Work request: Repeat exactly the lines below from the line that contains "Task: Open the" to the last line, inclusive, without the pictures.

[[ Records provided, beginning ]]

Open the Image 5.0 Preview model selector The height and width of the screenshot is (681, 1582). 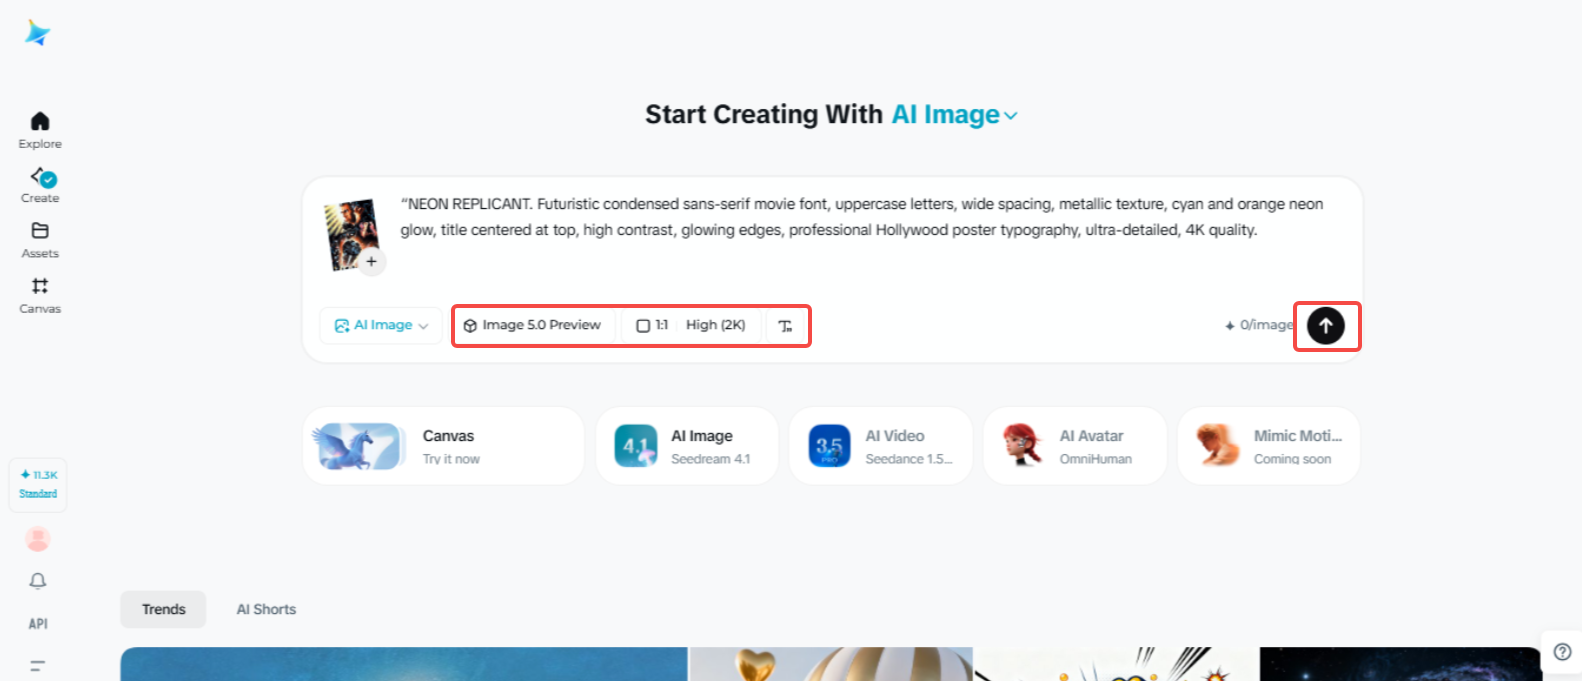[x=532, y=326]
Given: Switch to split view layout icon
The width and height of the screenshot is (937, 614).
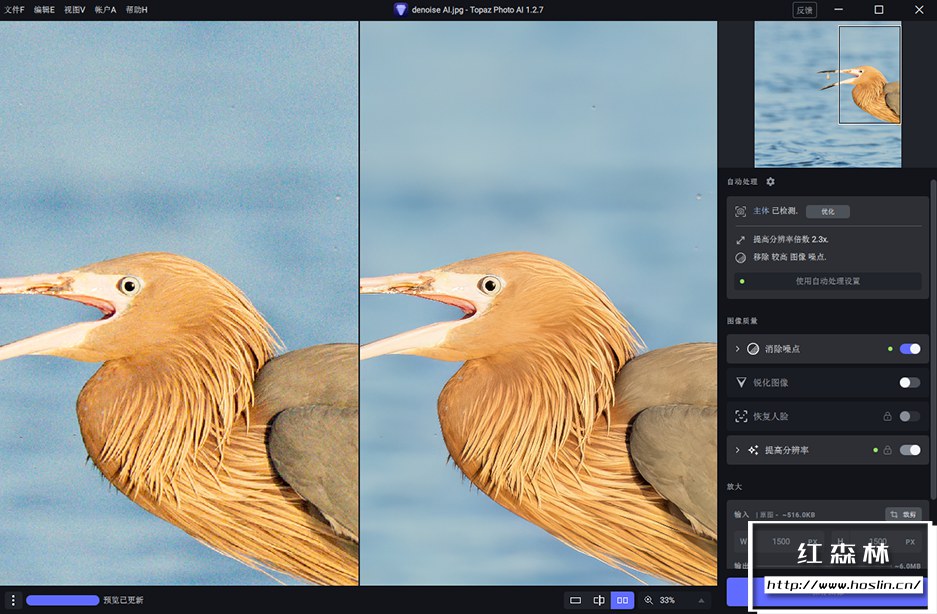Looking at the screenshot, I should [599, 600].
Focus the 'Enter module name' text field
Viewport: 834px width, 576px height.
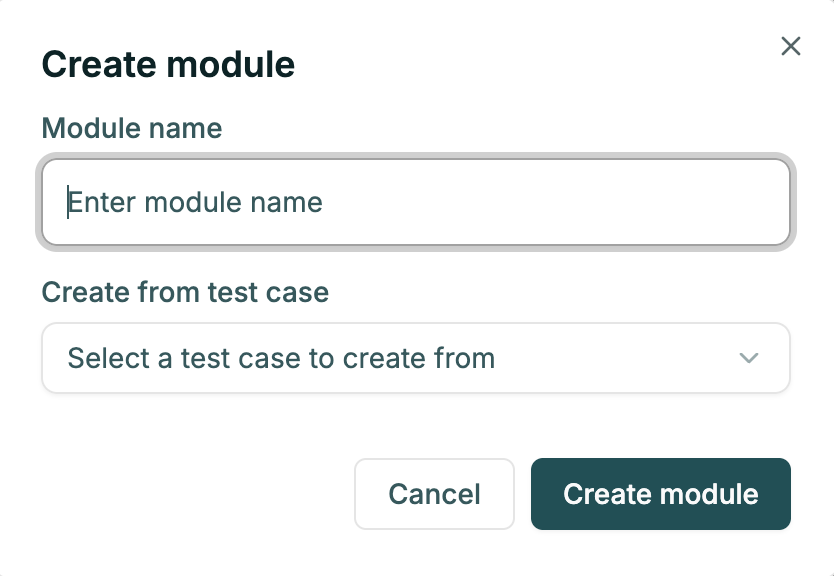[x=416, y=202]
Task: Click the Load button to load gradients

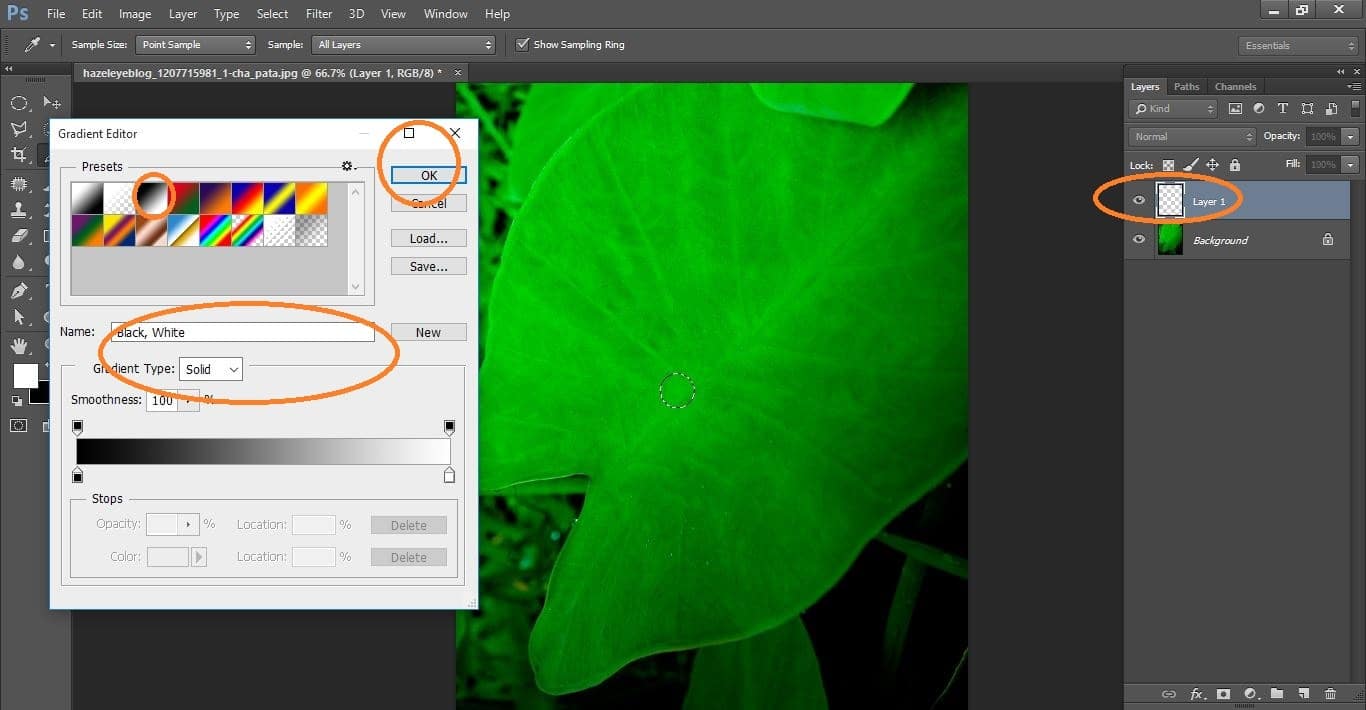Action: 428,238
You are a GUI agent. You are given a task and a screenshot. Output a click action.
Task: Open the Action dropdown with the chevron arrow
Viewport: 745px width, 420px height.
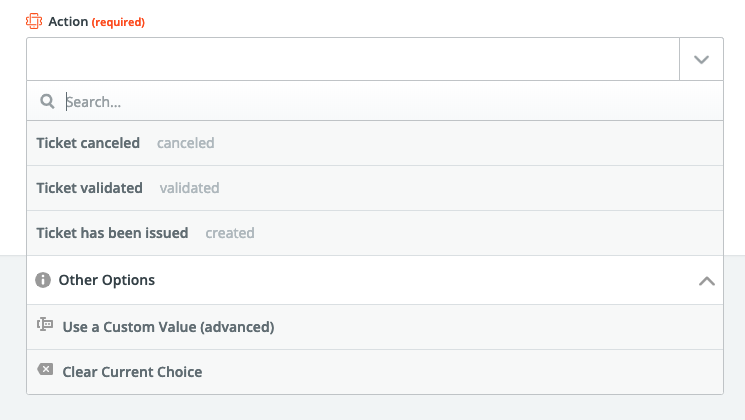701,59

[[ Records provided, end ]]

Exercise answer:
Task: Open the Action dropdown with the chevron arrow
Viewport: 745px width, 420px height.
701,59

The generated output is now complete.